LONDON (Dow Jones)–Shippers are on the alert as instability in Nigeria threatens to worsen an already serious problem with piracy in the Gulf of Guinea, a key trade route for commodities such as crude oil and cocoa.
“The risks off Nigeria are increasing because of an increase in militancy in the Delta region,” said Rory Lamrock, a maritime analyst at AKE Group, a risk consultancy.
The company does not have a risk assessment scale for the maritime industry, but Lamrock added that if it did “we would definitely be pushing it up.”
According to the United Nation’s International Maritime Organization, five attacks have been reported off the coast of West Africa in the first three weeks of this year alone.
Last year, the IMO reported a 28% increase in attacks in the region compared to a year earlier, with 64 attacks reported in 2011, up from 46 in 2010. However, the International Maritime Bureau–a nonprofit organization set up to counter maritime crime–warns that reported numbers aren’t representative of the real severity of piracy in the region.
“There are a couple of areas we are watching very closely,” said Erik Rabjerg Nielsen, the head of daily operations at the container freight division of A.P. Moller-Maersk A/S, the world’s largest shipping company.
“In West Africa we’re seeing armed robbery more and it has escalated recently,” he added.
Increased risk would also mean increased costs. Shippers already take elaborate measures to protect their vessels against pirate attack, including hardening the ship to prevent illegal boarding (water hoses, barbed wire) and installing panic rooms.
Maersk estimated that its anti-piracy costs rose to $200 million in 2011, double what it spent in 2010, and “if West Africa gets worse we would need to spend more on our anti-piracy costs,” Nielsen added.
“These attacks (In West Africa) are generally for theft rather than for kidnap and ransom, and include the theft of oil. Some have been politically motivated (connection to the Movement for the Emancipation of the Niger Delta), where the level of violence is higher than off Somalia’s coast,” a spokesman for the IMO said.
An additional concern is that Nigeria, which seems to be the hub of pirate activity in the region, is a major supplier of both crude oil and cocoa to the U.S. and Europe.
The country is Africa’s largest oil exporter and was the fifth biggest source of crude imports to the U.S. in the first 10 months of 2011, according to data from the U.S. Energy Information Administration. Threats earlier this month that the country could shut down its oil production due to a dispute over oil subsidies helped send the price of oil futures to their highest since August.
Threats of piracy to Nigeria–West Africa’s fourth largest cocoa producer–come at a time when supply concerns already weigh on the market with the region’s crops under pressure due to hot and dry weather.
The rich pickings to be gained from mining these resources could well incentivize the pirates to grow bolder this year, industry sources say, adding that unlike off the coast of Somalia, where pirates often take hostages and hold them to ransom, pirates in the Gulf of Guinea seem to target their attacks more on high value cargoes such as oil and its products.

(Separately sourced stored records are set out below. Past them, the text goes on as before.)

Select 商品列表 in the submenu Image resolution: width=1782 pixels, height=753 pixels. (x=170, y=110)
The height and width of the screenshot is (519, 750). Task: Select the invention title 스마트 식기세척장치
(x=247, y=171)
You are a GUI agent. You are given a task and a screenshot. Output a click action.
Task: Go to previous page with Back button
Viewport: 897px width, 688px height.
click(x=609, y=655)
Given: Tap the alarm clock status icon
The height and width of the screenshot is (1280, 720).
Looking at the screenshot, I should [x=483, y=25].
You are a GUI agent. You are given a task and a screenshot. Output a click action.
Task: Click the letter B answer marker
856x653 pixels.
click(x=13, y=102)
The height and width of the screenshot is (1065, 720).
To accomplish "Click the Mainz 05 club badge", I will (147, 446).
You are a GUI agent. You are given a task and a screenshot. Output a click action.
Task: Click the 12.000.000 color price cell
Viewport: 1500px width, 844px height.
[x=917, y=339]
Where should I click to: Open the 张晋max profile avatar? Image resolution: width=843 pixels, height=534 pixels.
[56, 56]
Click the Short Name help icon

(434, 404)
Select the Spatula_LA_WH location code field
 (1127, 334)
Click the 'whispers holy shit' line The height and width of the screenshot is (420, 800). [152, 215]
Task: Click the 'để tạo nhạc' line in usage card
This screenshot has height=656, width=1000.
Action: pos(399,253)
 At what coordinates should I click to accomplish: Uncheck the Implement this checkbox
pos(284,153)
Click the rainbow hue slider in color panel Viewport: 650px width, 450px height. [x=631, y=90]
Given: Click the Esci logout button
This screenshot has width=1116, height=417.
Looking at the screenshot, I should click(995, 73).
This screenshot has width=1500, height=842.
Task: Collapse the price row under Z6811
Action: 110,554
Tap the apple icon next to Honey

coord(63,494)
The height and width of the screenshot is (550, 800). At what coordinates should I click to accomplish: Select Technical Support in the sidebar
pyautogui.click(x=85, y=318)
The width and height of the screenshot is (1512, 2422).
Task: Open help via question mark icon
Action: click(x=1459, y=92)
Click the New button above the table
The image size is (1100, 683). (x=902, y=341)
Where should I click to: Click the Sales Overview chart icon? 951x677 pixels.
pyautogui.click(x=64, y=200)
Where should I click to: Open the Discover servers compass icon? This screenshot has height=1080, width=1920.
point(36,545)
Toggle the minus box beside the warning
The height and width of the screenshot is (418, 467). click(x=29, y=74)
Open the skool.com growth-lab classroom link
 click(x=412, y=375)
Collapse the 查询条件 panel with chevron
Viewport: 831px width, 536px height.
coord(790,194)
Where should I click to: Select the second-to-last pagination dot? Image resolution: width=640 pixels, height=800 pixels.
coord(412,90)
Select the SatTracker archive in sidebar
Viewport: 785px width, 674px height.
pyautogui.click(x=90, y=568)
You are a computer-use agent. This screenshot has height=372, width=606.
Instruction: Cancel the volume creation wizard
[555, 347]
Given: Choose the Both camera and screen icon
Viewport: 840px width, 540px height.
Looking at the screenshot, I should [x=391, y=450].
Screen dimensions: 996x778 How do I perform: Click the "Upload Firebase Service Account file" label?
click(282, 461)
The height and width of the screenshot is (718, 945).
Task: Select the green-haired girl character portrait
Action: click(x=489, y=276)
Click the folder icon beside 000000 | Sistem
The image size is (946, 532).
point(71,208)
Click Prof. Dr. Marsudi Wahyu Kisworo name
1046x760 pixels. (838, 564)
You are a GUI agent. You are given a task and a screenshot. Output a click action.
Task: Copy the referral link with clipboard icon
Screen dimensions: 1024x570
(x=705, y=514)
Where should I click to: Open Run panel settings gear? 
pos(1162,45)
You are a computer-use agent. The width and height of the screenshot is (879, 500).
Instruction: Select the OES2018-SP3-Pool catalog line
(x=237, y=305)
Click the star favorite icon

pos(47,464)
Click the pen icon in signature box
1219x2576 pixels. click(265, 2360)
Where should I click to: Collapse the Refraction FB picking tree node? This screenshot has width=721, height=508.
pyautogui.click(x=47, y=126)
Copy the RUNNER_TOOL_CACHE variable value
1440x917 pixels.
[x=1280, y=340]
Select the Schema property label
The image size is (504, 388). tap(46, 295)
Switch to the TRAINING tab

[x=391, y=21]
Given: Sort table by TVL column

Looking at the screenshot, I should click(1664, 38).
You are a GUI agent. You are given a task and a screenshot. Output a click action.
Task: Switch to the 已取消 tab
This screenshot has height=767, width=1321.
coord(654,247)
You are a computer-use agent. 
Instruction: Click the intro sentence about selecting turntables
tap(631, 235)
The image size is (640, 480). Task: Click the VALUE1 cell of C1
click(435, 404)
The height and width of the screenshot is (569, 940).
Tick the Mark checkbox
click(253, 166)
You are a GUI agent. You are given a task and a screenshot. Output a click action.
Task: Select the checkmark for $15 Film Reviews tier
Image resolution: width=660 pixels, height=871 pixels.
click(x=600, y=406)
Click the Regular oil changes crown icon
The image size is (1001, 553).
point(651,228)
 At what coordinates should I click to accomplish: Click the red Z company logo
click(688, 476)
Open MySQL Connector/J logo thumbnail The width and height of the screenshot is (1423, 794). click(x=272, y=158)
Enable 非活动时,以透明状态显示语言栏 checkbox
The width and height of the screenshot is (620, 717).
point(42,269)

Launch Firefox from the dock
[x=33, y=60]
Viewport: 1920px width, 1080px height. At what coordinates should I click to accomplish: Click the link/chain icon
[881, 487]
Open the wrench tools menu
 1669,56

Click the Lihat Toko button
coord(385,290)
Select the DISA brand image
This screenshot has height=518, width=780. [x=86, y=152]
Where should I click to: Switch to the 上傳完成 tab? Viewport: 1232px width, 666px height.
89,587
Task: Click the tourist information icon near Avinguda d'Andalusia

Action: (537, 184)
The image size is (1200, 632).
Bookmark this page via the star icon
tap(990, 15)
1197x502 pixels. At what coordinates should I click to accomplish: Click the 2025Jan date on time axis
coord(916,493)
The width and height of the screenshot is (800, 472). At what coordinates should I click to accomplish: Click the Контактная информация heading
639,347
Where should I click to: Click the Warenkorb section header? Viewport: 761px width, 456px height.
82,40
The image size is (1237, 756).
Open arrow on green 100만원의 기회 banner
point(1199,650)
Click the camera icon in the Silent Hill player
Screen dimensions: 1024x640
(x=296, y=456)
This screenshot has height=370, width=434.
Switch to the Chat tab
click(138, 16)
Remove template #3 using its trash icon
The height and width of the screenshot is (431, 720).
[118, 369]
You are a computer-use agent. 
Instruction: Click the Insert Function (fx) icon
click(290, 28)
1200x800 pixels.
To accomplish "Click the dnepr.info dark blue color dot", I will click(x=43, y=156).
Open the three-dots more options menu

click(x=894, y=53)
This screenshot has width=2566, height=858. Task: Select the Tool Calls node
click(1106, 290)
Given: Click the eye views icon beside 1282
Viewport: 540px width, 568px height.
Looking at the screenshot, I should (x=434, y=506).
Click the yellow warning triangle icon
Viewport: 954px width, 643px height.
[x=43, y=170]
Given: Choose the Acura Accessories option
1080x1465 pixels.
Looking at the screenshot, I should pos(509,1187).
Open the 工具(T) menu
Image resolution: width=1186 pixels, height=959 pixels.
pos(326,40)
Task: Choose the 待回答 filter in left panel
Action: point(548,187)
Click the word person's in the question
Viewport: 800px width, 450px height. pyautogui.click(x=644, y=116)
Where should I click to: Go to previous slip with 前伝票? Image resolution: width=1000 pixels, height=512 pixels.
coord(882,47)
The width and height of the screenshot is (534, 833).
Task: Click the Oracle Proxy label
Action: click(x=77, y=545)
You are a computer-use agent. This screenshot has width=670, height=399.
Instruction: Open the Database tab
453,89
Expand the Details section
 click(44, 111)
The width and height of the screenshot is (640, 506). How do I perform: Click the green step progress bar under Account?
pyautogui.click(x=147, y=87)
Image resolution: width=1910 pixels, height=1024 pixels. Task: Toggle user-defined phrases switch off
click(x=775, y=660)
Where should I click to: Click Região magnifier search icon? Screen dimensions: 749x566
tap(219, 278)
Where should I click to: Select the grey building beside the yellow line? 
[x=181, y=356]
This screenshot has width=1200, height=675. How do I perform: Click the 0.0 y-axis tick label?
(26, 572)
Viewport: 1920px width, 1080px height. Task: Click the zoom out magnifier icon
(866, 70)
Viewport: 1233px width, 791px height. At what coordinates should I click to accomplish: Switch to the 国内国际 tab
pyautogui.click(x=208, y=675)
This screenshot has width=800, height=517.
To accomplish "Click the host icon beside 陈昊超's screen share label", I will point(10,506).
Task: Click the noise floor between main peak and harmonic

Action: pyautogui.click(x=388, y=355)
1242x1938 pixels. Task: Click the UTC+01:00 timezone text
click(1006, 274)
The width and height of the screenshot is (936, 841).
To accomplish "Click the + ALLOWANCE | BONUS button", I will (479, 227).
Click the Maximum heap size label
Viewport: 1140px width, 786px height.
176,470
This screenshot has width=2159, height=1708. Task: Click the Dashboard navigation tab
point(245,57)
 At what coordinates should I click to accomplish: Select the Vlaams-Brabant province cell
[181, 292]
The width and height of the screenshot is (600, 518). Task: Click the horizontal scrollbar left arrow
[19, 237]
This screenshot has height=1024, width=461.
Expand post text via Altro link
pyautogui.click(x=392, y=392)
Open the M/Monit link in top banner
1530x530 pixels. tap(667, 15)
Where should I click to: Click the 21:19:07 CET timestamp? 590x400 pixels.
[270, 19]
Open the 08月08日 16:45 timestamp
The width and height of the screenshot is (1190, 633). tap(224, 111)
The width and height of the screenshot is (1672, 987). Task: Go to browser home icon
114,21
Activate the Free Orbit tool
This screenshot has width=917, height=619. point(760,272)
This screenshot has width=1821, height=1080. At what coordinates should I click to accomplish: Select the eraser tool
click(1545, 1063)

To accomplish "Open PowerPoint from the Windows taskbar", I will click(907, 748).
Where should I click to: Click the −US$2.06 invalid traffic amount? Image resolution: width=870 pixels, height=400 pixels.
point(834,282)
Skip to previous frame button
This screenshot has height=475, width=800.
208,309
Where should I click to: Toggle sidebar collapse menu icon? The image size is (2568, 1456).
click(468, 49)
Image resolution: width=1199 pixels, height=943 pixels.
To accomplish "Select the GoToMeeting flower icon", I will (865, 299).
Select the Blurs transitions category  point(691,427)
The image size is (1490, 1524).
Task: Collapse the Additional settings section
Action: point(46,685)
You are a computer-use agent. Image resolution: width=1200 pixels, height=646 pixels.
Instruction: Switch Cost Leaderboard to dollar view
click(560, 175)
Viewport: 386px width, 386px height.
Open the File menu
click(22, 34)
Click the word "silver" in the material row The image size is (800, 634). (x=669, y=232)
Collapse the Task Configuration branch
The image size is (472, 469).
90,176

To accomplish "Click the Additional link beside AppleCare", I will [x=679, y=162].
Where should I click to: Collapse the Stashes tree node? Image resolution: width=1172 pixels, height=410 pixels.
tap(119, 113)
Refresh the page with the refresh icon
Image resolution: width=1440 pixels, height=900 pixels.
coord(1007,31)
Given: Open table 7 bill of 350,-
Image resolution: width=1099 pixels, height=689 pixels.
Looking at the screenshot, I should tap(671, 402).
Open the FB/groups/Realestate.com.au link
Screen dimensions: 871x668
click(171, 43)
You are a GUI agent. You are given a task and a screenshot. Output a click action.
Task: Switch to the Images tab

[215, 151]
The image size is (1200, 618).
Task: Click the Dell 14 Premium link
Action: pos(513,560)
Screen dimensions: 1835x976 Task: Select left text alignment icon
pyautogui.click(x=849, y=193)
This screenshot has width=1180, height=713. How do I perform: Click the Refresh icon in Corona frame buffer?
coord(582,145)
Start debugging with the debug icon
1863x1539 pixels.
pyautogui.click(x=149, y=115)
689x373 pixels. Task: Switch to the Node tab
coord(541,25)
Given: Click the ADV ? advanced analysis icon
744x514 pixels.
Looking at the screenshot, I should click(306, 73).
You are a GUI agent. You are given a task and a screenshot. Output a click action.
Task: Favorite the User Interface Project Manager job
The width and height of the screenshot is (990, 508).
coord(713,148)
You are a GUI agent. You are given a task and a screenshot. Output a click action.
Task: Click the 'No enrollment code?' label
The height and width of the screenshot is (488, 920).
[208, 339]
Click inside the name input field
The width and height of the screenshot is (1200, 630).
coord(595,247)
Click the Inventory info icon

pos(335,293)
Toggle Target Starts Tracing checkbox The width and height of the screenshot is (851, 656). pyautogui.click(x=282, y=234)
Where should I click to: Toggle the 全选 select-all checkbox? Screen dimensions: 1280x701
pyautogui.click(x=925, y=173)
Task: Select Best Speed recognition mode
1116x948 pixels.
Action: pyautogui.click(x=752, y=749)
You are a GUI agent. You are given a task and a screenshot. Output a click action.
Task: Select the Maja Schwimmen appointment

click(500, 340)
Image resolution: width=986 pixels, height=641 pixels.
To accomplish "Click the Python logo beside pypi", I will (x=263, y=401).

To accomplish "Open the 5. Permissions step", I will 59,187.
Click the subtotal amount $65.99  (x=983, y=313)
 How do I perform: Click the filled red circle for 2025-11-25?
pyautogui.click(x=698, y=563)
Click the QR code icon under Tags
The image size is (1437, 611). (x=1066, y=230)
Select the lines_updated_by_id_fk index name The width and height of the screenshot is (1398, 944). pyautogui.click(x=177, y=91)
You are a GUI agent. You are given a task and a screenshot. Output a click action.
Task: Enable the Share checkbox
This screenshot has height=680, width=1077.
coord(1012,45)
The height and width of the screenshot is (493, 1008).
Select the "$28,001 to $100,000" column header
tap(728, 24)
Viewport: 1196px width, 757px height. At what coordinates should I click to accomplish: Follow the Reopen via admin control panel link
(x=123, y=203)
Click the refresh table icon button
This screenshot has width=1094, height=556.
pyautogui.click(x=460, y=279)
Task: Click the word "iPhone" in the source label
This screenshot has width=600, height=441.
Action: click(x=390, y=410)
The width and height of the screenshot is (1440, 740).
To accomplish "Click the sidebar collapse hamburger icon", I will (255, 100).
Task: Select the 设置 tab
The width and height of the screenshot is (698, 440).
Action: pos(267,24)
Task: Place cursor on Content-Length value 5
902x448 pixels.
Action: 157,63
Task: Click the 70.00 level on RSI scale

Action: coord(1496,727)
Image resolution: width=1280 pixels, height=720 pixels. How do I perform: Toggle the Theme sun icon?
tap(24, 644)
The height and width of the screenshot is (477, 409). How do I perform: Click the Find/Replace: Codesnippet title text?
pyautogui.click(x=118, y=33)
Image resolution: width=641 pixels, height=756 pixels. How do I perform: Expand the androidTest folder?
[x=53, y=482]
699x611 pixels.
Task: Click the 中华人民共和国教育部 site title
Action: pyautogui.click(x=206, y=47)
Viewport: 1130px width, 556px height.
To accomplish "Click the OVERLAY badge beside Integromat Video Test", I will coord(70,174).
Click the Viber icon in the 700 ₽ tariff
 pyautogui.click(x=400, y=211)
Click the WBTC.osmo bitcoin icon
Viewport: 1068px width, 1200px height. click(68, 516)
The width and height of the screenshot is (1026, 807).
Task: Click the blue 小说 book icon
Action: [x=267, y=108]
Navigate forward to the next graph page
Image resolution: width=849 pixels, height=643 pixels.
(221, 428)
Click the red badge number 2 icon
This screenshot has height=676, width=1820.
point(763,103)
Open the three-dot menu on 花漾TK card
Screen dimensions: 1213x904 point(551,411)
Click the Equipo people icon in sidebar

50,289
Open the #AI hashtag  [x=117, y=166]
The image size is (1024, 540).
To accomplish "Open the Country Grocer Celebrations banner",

“The method of attack is different from Somalia in that the pirates don’t hold vessels or crew for a long period, but extract the cargo using smaller vessels,” said Neil Roberts, senior executive in underwriting at the Lloyds Market Association.
“It is theft and at the moment they seem to be targeting oil,” he added.
The LMA is an industry association which represents the interests of all underwriting businesses in the Lloyds market.
However, crude oil traders who routinely charter tankers to export crude from the region shrugged off the risks from piracy. “The crude terminals are well protected…my guess is it’s the in-shore products vessels that are susceptible,” said one trader.
Still, risk analysts see a growing danger, as pirates operating in the region seem to be increasing their capability to attack vessels further out to sea.
“There is evidence to suggest quite lot of local fishing vessels are being hijacked which means that attacks can happen further out,” said AKE Group’s Lamrock said.
“One would struggle to see them getting beyond 200 miles but we thought that with Somalia too,” the LMA’s Roberts added.